Stated task:
Rewrite everything from the line with "Where should I click to: Click the anny_dr02" down to the line with "coord(375,15)", and include the request. Multiply each coordinate in the answers by 1.3, rounding to whole numbers with halves going up, but leave the numbers in the request unchanged. Don't include the pictures in your answer.

Data for the task:

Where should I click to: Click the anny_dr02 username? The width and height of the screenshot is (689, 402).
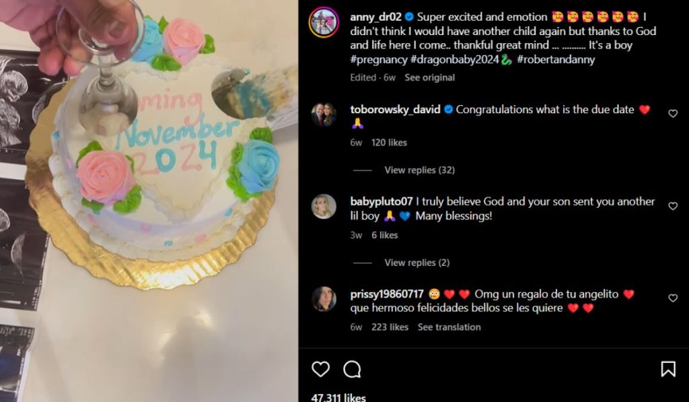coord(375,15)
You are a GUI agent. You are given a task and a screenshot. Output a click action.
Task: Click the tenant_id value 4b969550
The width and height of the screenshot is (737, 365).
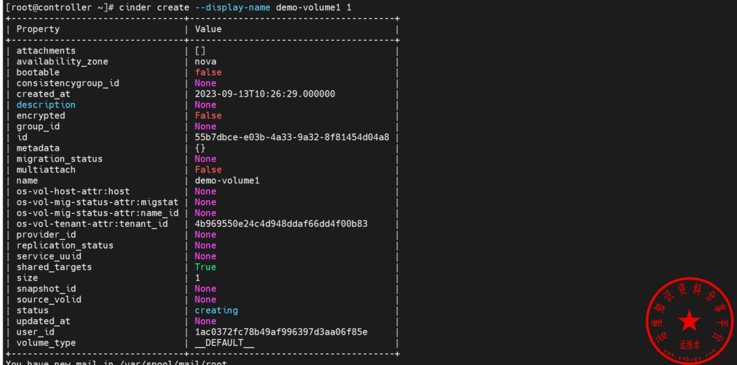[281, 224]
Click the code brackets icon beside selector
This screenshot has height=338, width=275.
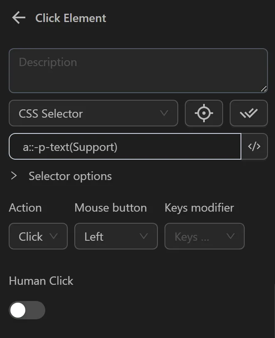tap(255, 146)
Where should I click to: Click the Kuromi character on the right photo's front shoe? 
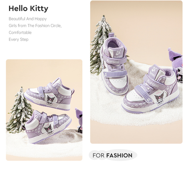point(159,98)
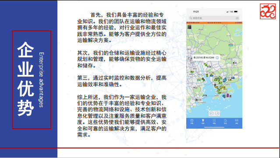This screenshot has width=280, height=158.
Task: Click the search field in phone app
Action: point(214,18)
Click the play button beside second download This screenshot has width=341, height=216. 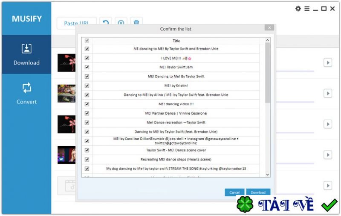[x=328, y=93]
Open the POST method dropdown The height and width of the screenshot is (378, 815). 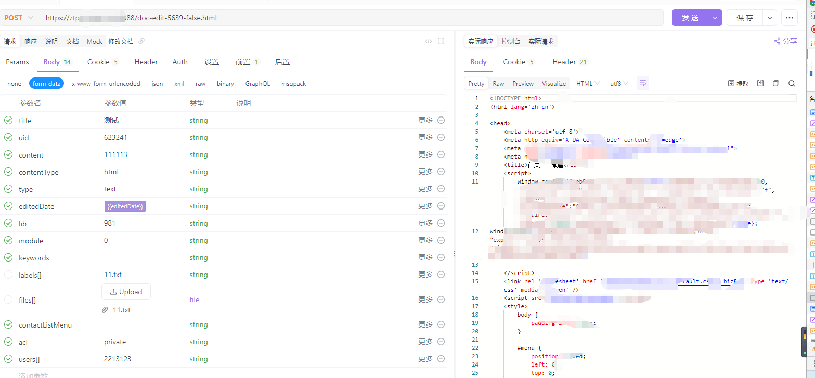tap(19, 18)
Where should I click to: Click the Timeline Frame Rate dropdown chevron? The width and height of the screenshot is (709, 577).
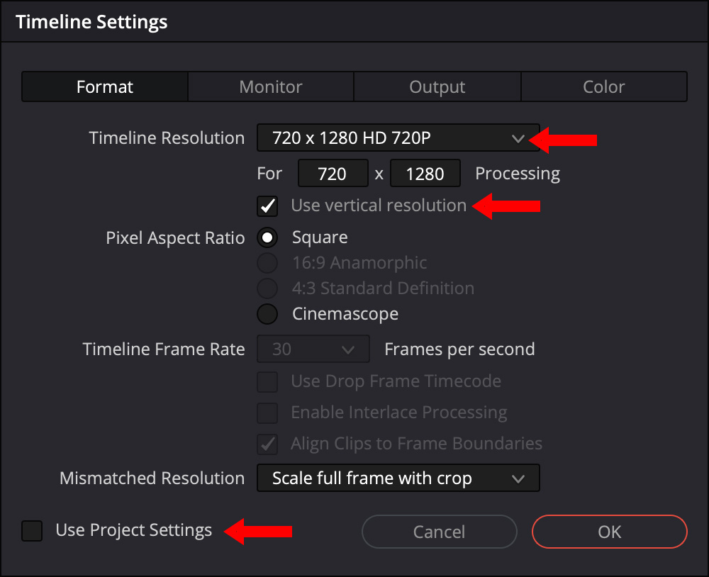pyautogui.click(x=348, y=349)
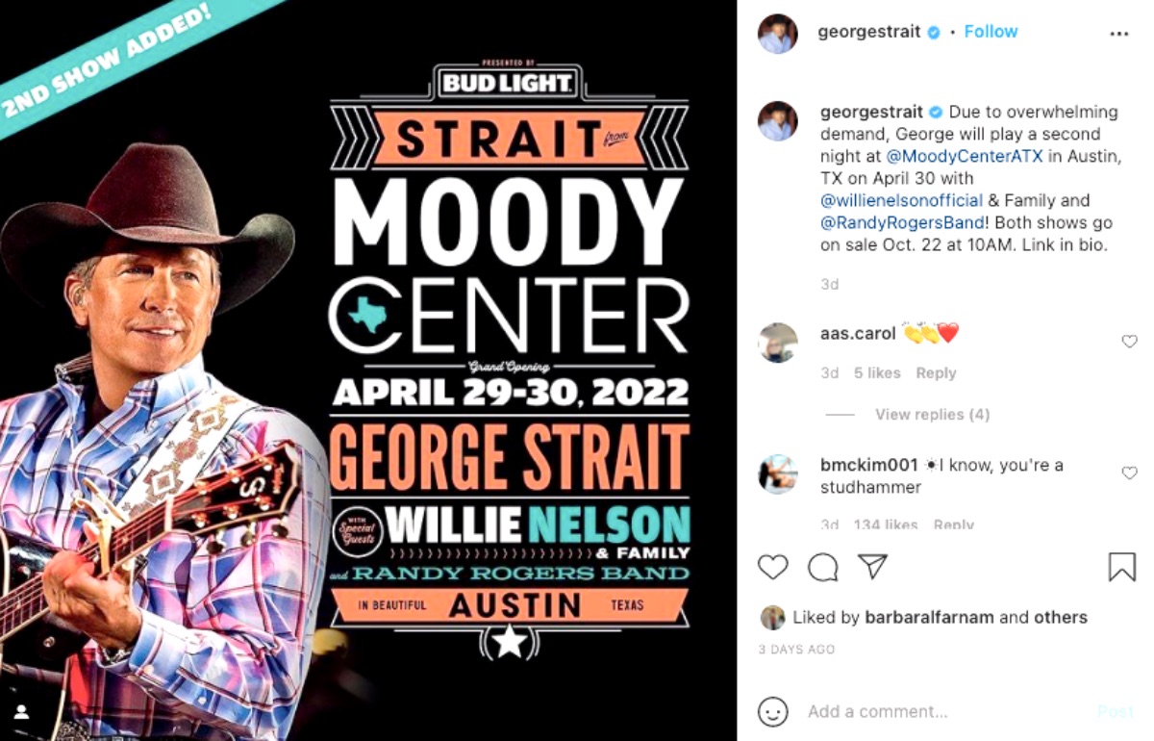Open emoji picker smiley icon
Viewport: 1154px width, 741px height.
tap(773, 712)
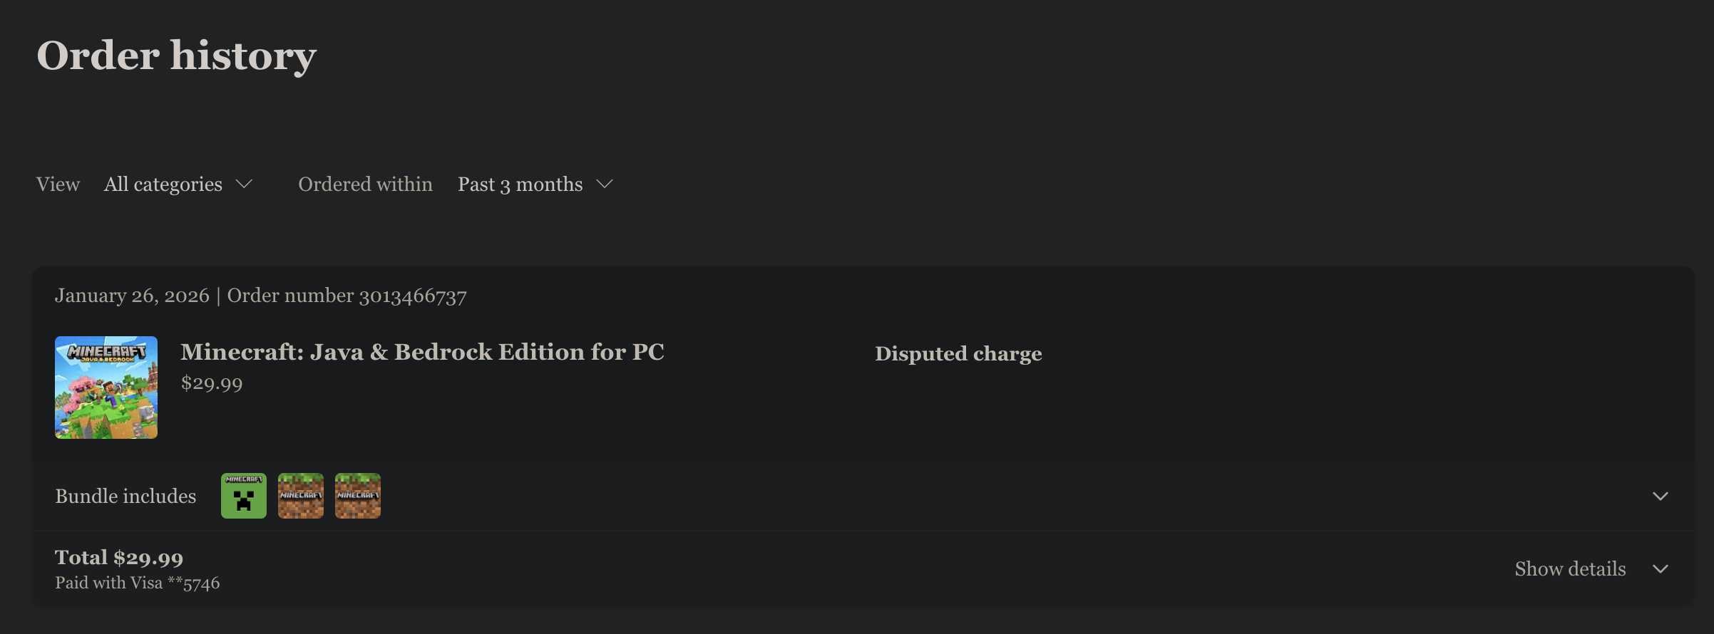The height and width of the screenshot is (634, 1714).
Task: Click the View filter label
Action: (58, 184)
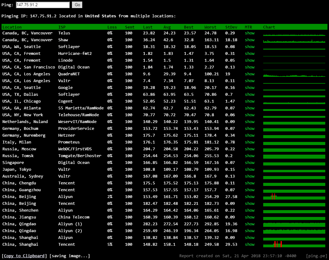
--
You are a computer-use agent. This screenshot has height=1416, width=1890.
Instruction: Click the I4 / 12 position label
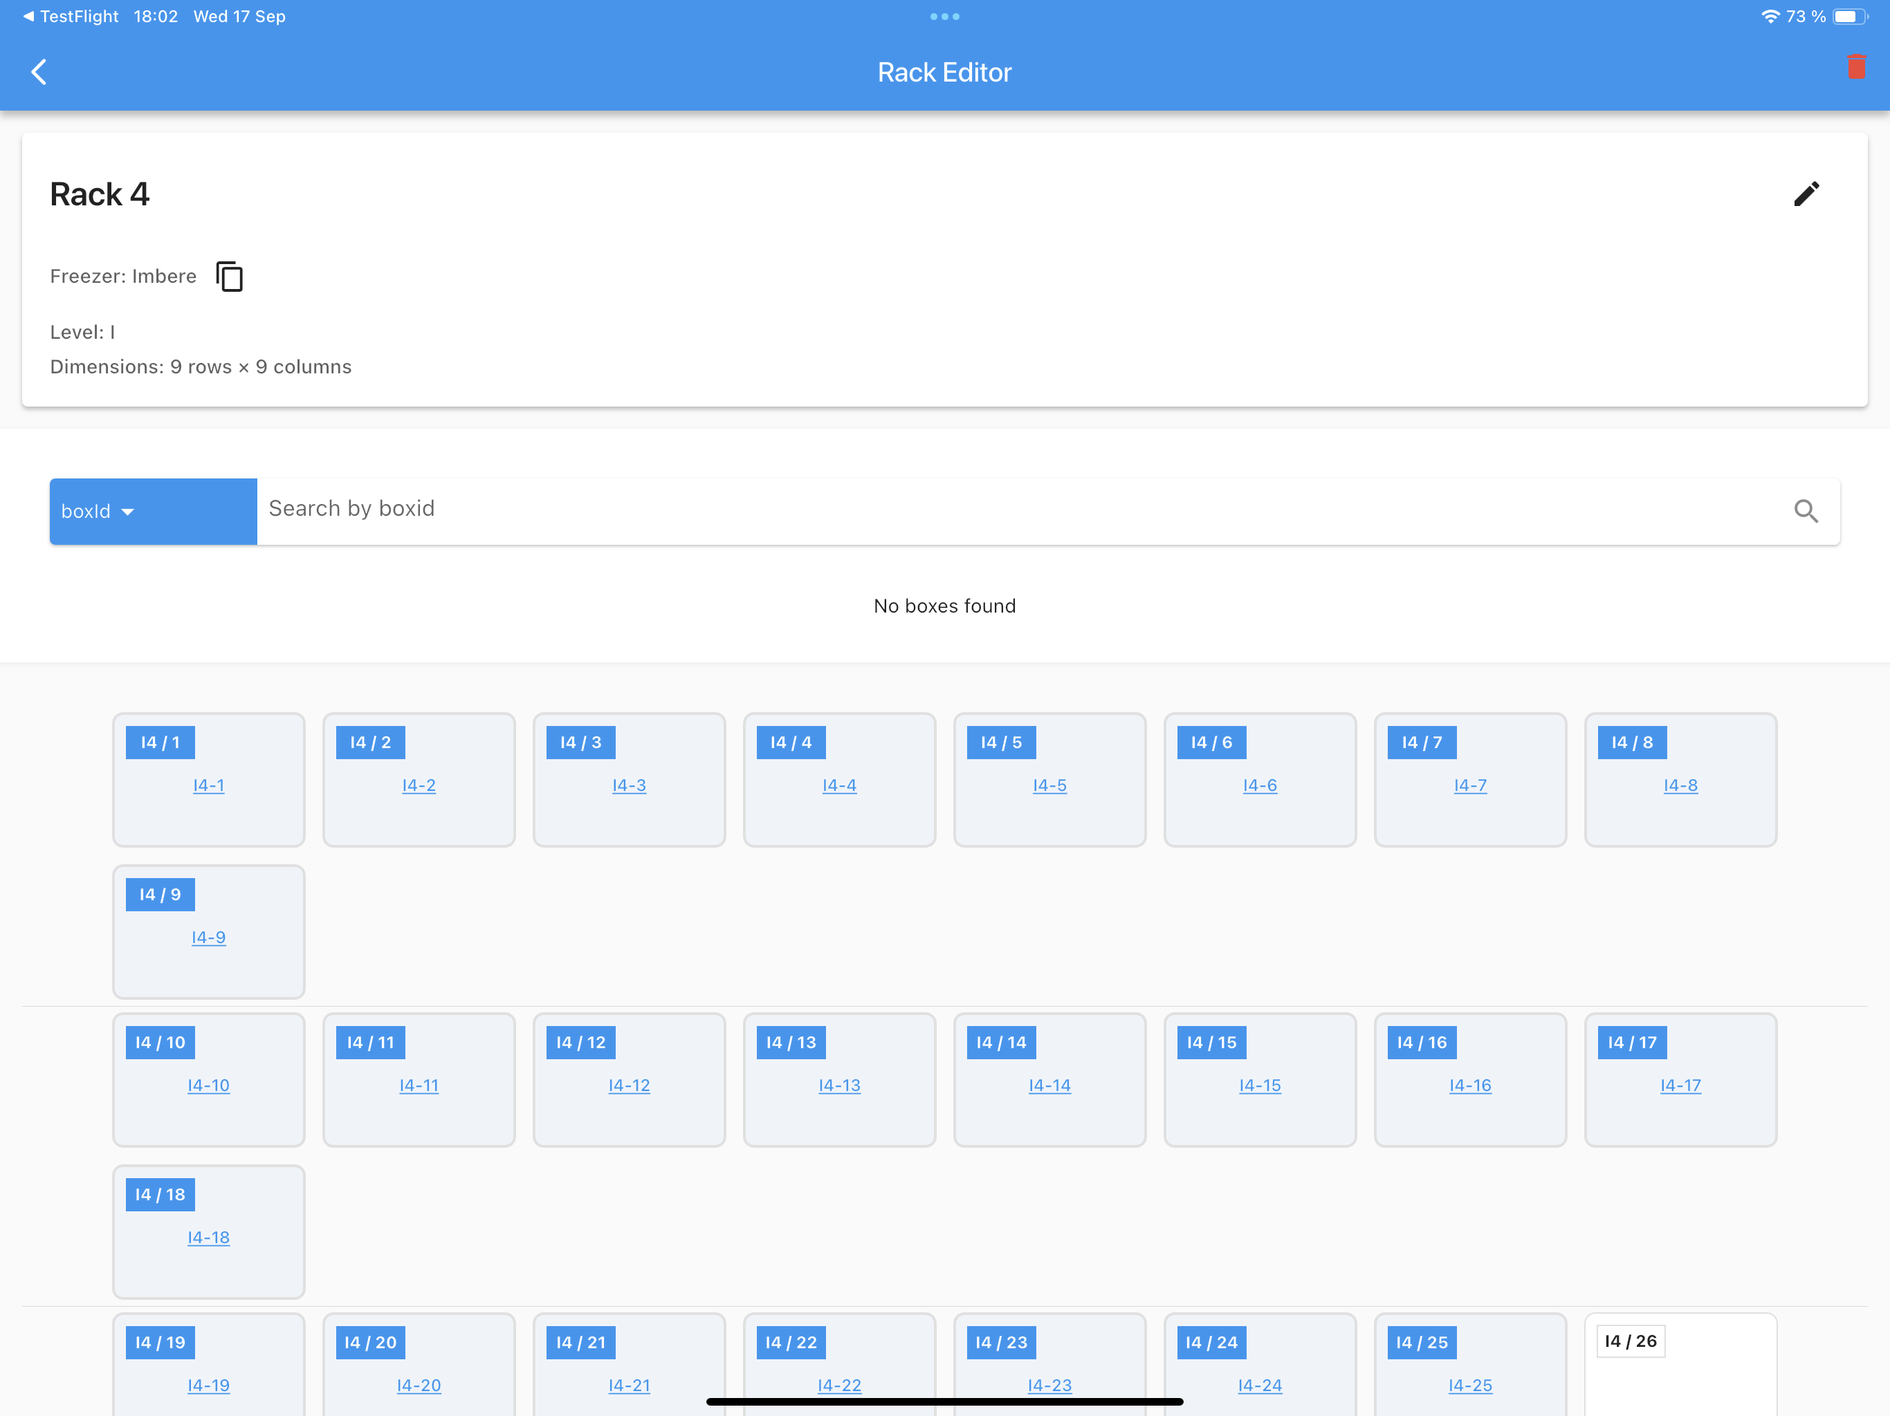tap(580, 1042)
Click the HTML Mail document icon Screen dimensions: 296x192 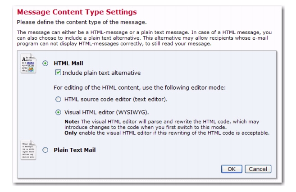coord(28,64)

Expected answer:
Where should I click to: Click the anny_dr02 username? The width and height of the screenshot is (689, 402).
coord(488,20)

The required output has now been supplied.